◆ **Instructions for the task**:
Quote each of the records below verbatim, reproducing every line without alteration.

◆ **Input**:
>>>

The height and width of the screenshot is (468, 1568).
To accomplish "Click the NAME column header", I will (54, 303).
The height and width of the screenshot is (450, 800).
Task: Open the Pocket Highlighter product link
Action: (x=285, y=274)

<<<

◆ **Exercise response**:
The height and width of the screenshot is (468, 1568).
To accomplish "Click the NAME column header", I will (54, 303).
The height and width of the screenshot is (450, 800).
Task: Open the Pocket Highlighter product link
Action: (x=285, y=274)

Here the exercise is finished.